He had turned from the window where he had stood waiting, turned upon the sense and smell of its arrival-no sound, it walked so softly, silent as that other world-and had seen the smear of blood on its brow, Cain-marked and Lilith-born, the great wisdom of indulgence in its idiot eyes. Which had scanned and judged him, like the lenses of the watching security cameras at every corner of every building. First from across the room, as he had felt the first tremors of fear move out from his gut, then inches away, then less than that as it had stood right in front of him. The other’s eyes had been round dark mirrors in which he had seen himself, perhaps more clearly than ever before.

That was then, just a few minutes ago-or perhaps only seconds. In any death, even the smallest, there was no east or west or other measurement of time, no gauge of stars or the earth’s rotation. In this now, the inrush had slowed and become subject to inventory; he could sort one thing out from the next. What the other had brought back to him. The Christmas morning of the genitals, each bright ribbon-bow coming loose inside his head.

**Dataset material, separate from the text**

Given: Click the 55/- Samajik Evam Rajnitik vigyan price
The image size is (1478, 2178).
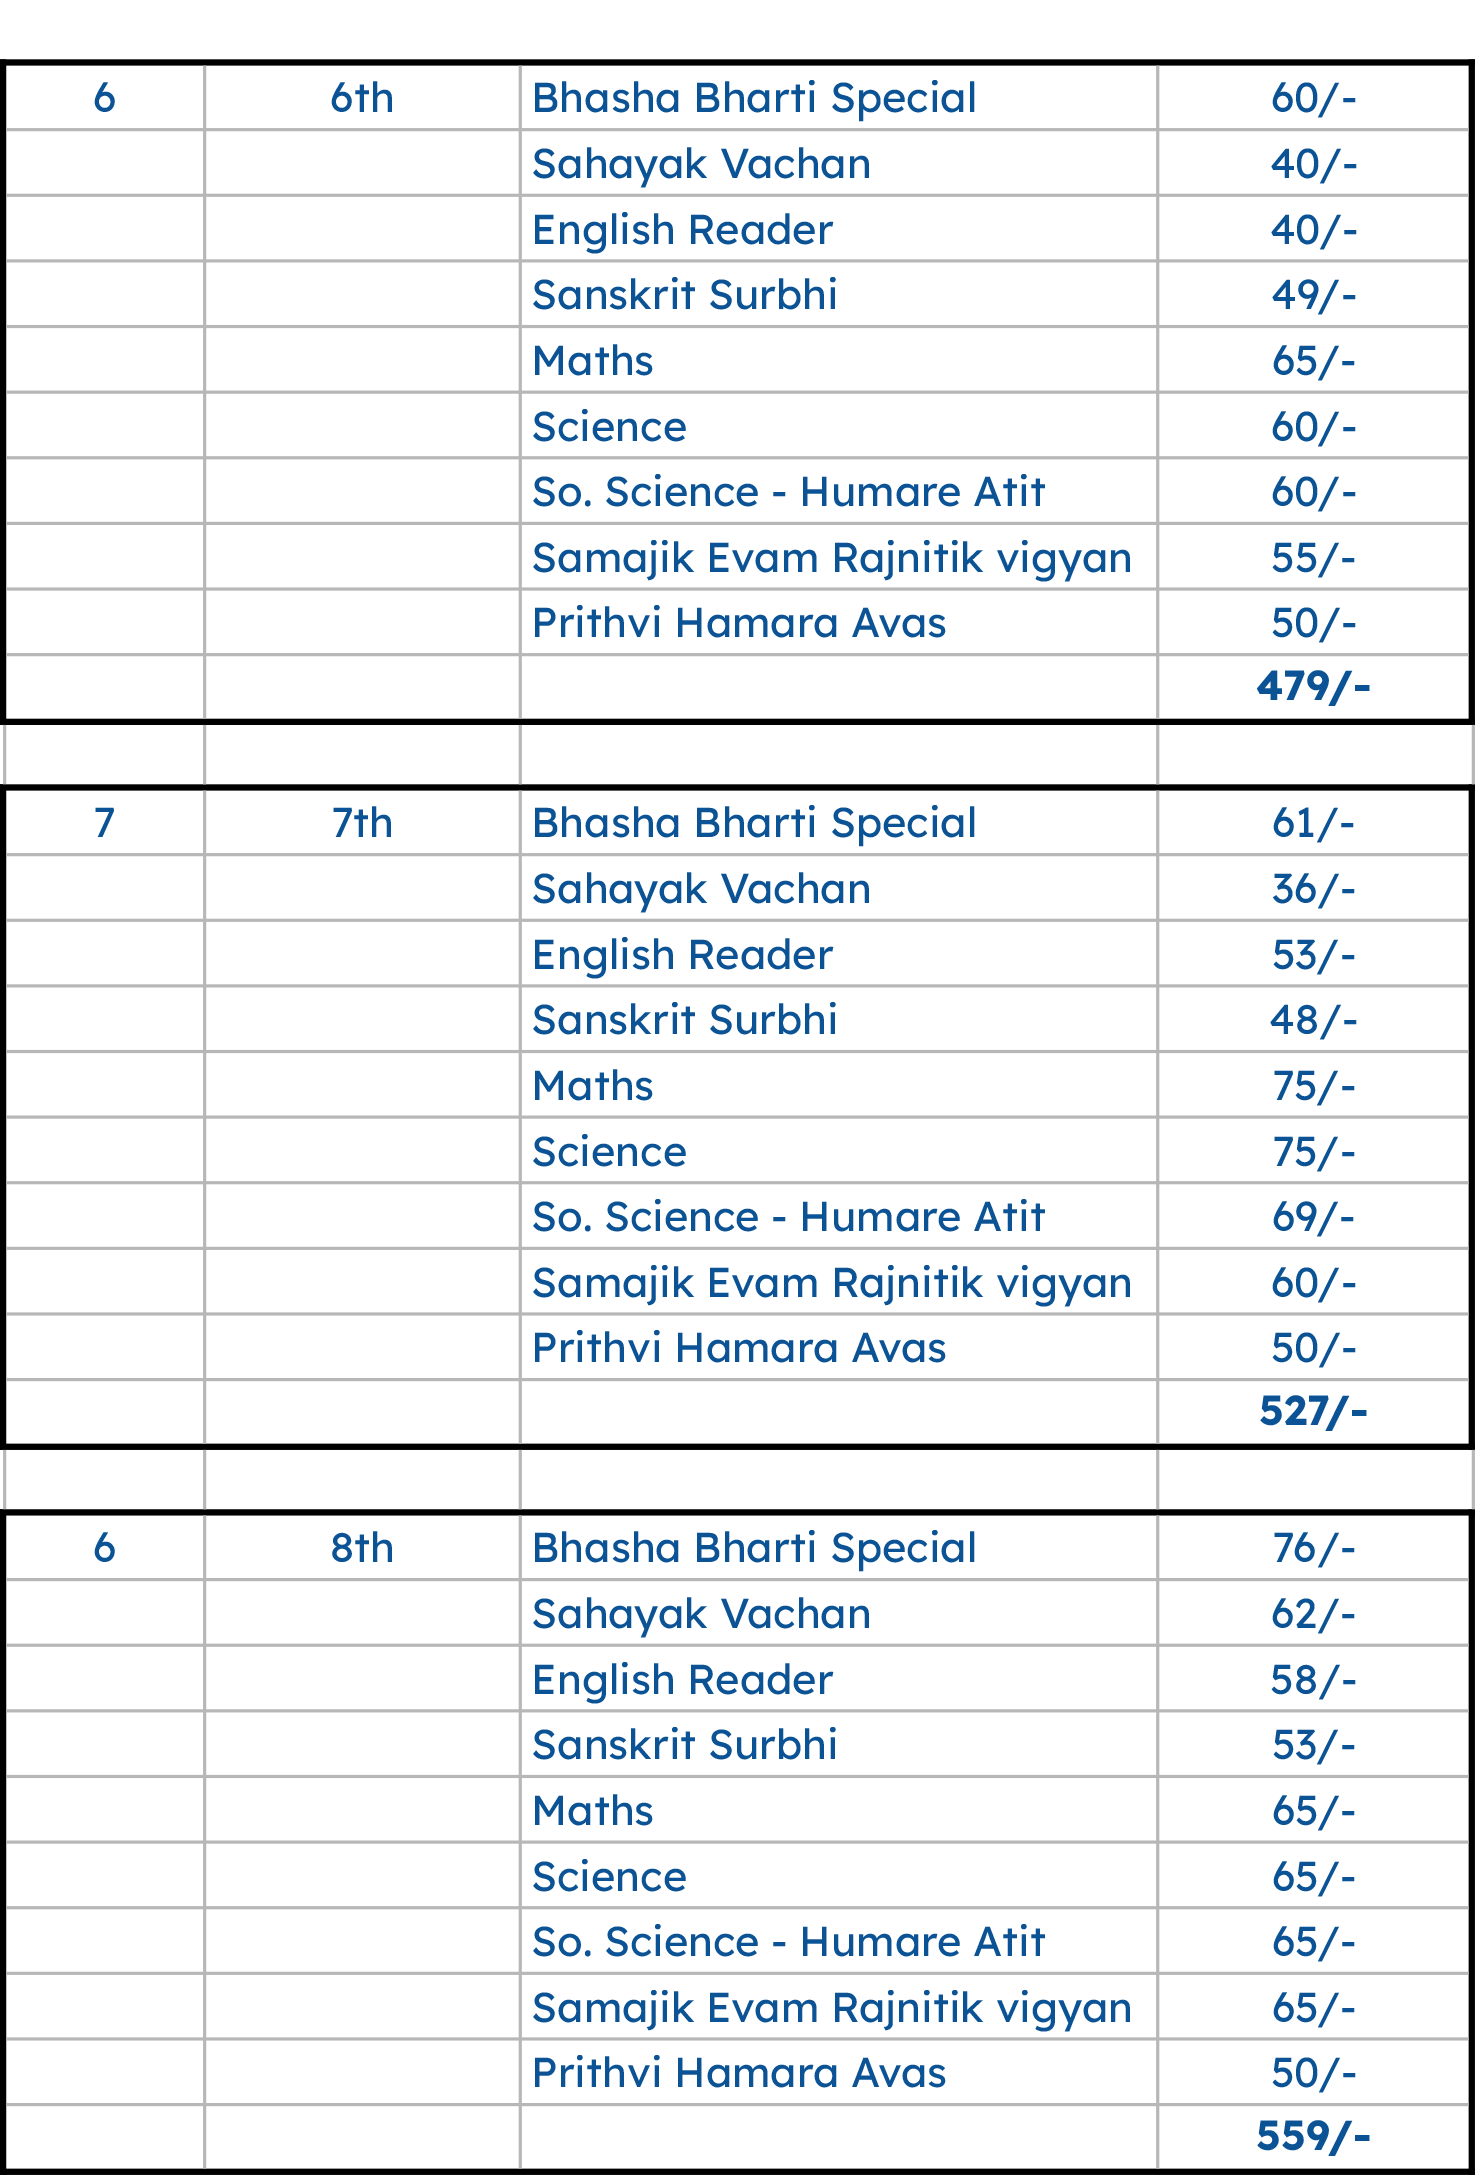Looking at the screenshot, I should click(x=1313, y=558).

This is what he received from the other’s kiss. What he saw, felt, inhaled in acidic, mingled pheromones:

• A vision of black-ink tattoos that slowly woke and shifted beneath a woman’s skin, pale as unsunned cave fish, white as Bible pages, dimly phosphorescent;

• The swarming of those tattoos, like decorative koi or human-eyed piranha, attracted by the shadow of a man’s hand over the world in which they swam;

• Their nuzzling beneath the palm laid on the woman’s skin, their kisses’ delineated teeth, the tingle of each electric micro-surge, the release of musky encapsuled opiates, the blood warmth of a close-enough approximation of real human flesh;

• All of these and more. The pumped-up techly stuff and the straight old-fashioned, the redheaded idiot in the cave of wonders, the soft wet hand of normal coitus. Normal as it gets.

Thought Travelt: I’ll have to work on this. Now he knew why people started doing this sort of thing. What the attraction was.

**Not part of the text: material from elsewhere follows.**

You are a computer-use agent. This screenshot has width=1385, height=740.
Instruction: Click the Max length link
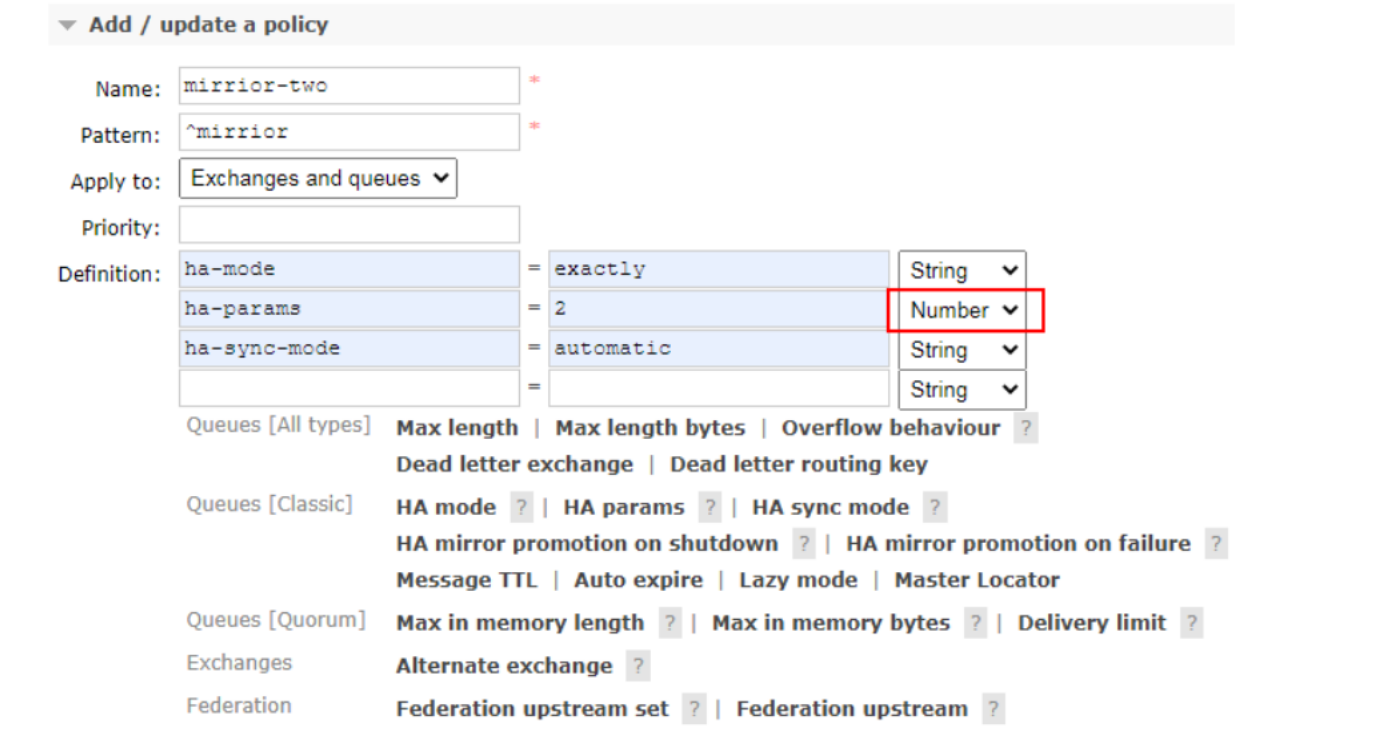[x=457, y=429]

Metal fingertips, disconnected from anything but rising tendrils of SCARF smoke, clicked against the window. And fell, pieces of the Noh-eaten drone. The larger pieces, of engine manifold and wing panels, would plummet next, fiery meteors sweeping the streets clean of any watchers.

He was falling as well, the connection between his tongue and the other’s mouth broken, that blue spark snuffed by his pink-tinged saliva. His jaws felt hot and vacant as the other, working off some consumer-protection coding, lowered him gently to the fleece carpet.

Shame, or something like it, turned his face away from the other’s gaze above. He couldn’t bear to be seen, even by something empty and soulless as the autonomic truck that came every morning to change the building’s air hoses. Especially by something as empty as that, as empty as the other standing over him. Judged by machines, by their hard flat scrutiny, the iris of an onrushing train. Iris and inrush; the two words remained inside his head, like prophylactic debris washed up, pearlescent and luminous, on a moonlit beach. Maybe that was how women felt as well; he didn’t know. No way he would. He put his arm up across his face, as though shielding himself from the sun.

The name of the flower had left its image, an intricately petaled construction, in his memory. Maybe one of the tattoos that the other had brought back to show him; he could almost see it opening in the white field of the woman’s skin. Opening the way flesh opened, the dew at the petal’s edge a perfect magnifying lens.

I’m making that part up. That part didn’t happen, thought Travelt. Or maybe it had; he didn’t know.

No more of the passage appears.